-- begin INPUT MATERIAL --
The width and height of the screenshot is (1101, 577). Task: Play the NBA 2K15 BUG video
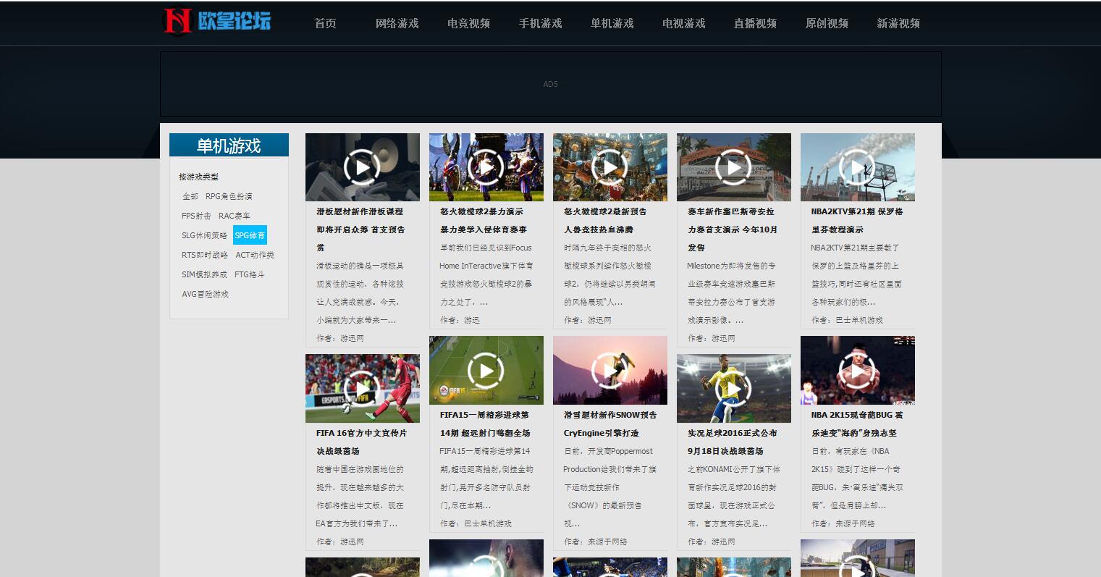point(857,371)
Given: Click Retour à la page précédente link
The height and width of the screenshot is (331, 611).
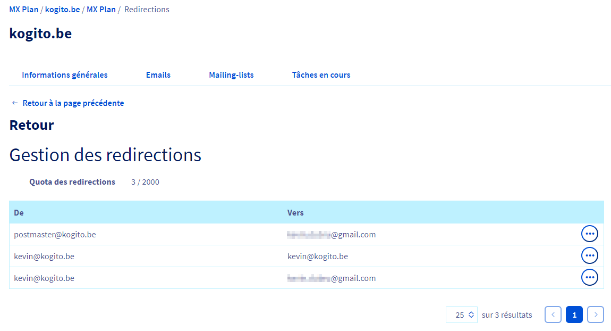Looking at the screenshot, I should 73,103.
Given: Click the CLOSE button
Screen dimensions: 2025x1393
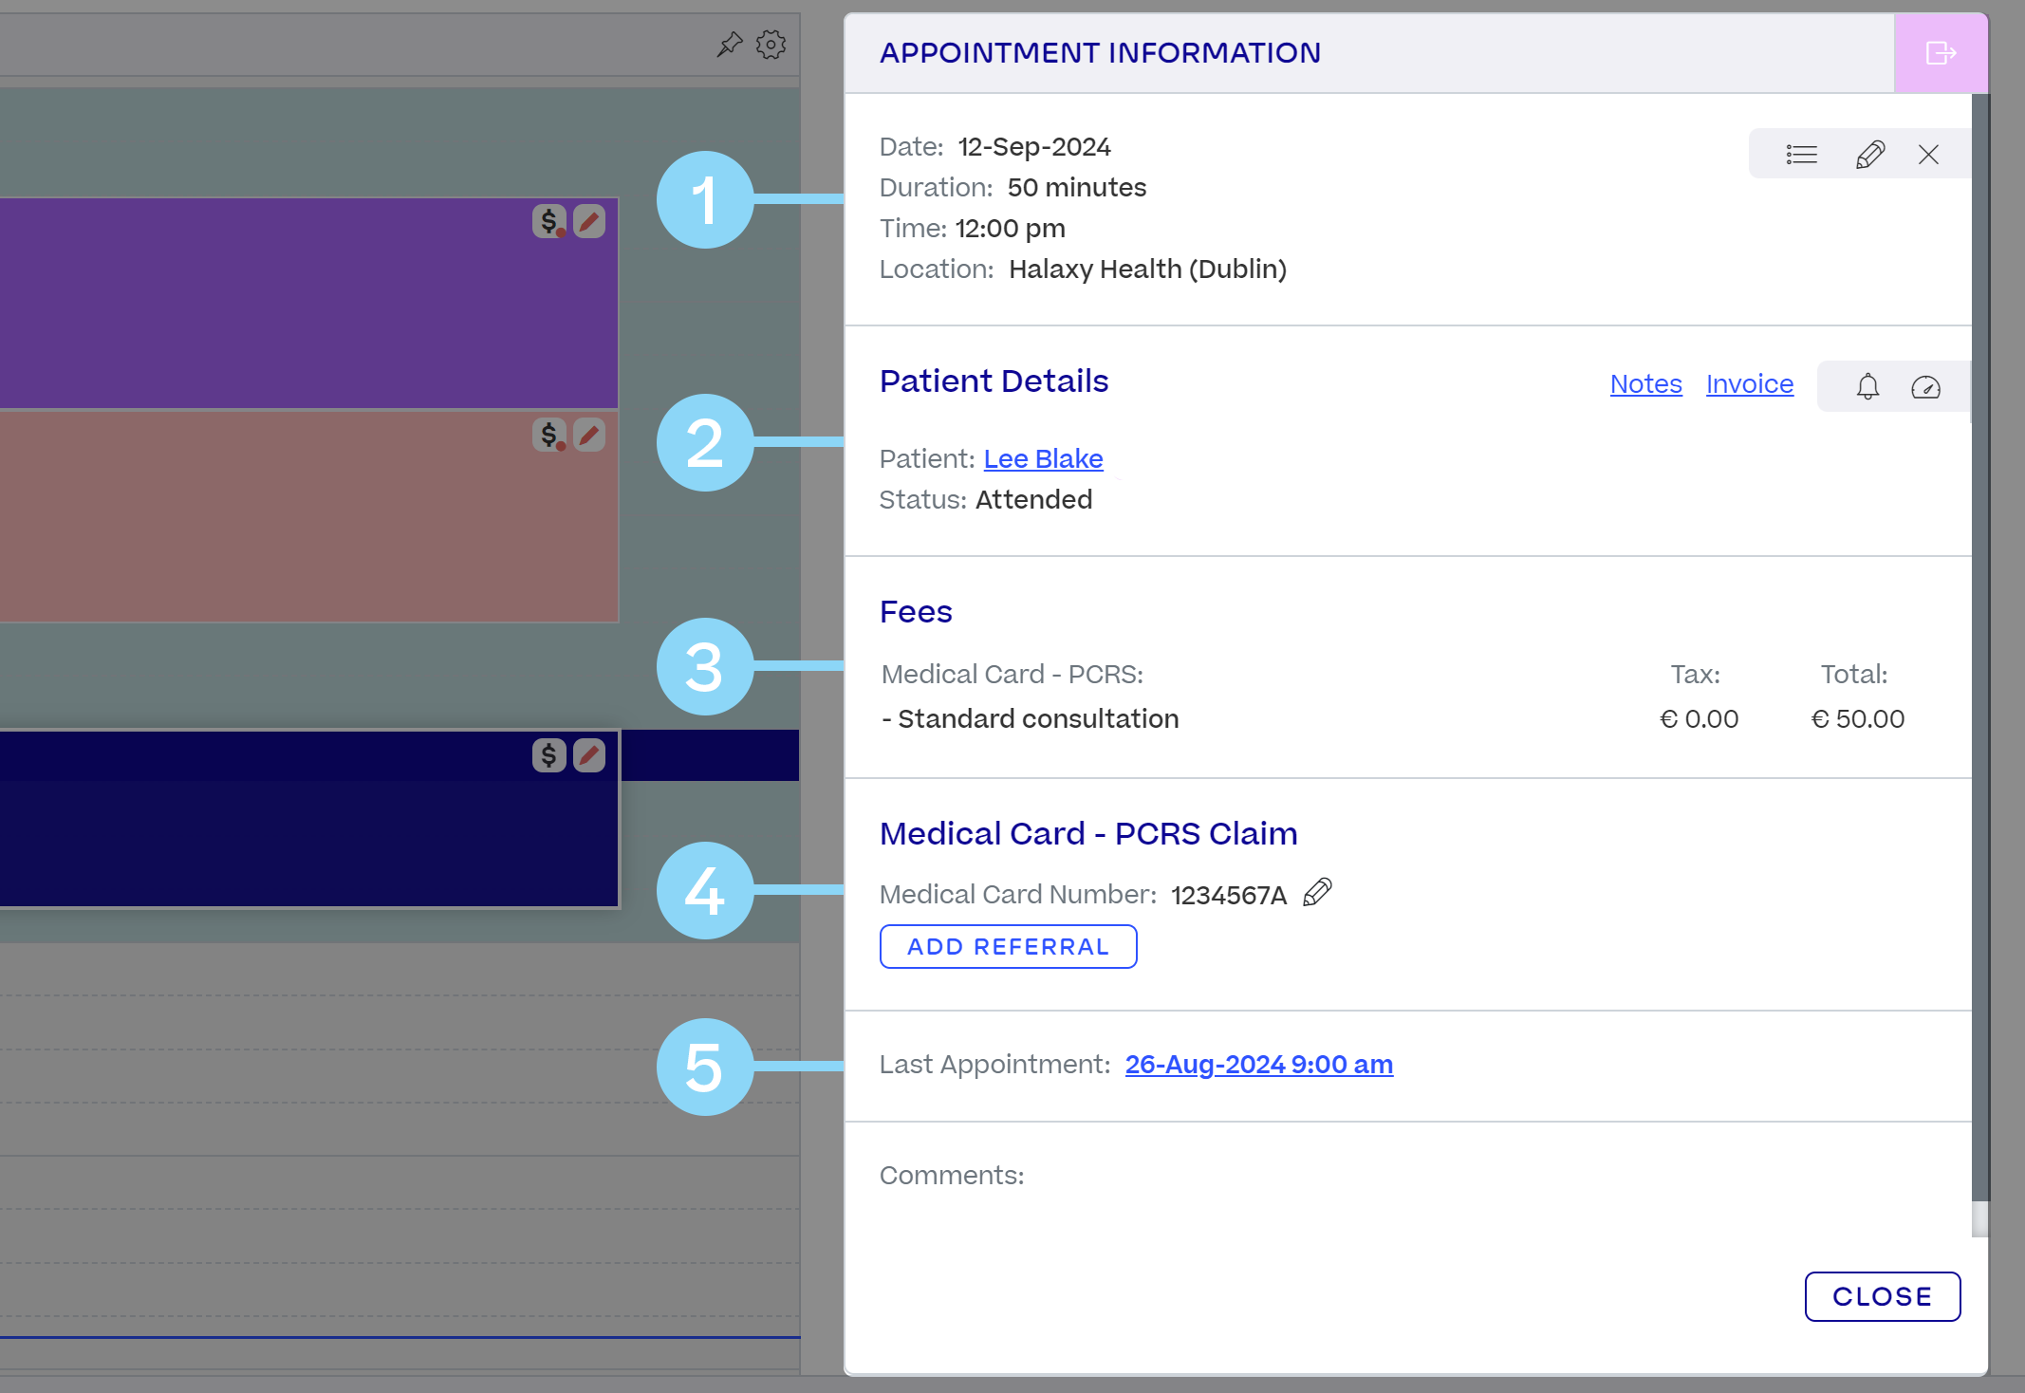Looking at the screenshot, I should pos(1882,1296).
-- end INPUT MATERIAL --
▶ **WORK TO BE COMPLETED**
Reproduce every line of the data above verbatim, omitting the pictures from your answer.

▶ **FINISHED TASK**
The width and height of the screenshot is (1101, 577). Task: Play the NBA 2K15 BUG video
point(857,371)
Given: Click Retour à la page précédente link
The height and width of the screenshot is (331, 611).
Looking at the screenshot, I should 73,103.
Given: Click the CLOSE button
Screen dimensions: 2025x1393
Looking at the screenshot, I should pos(1882,1296).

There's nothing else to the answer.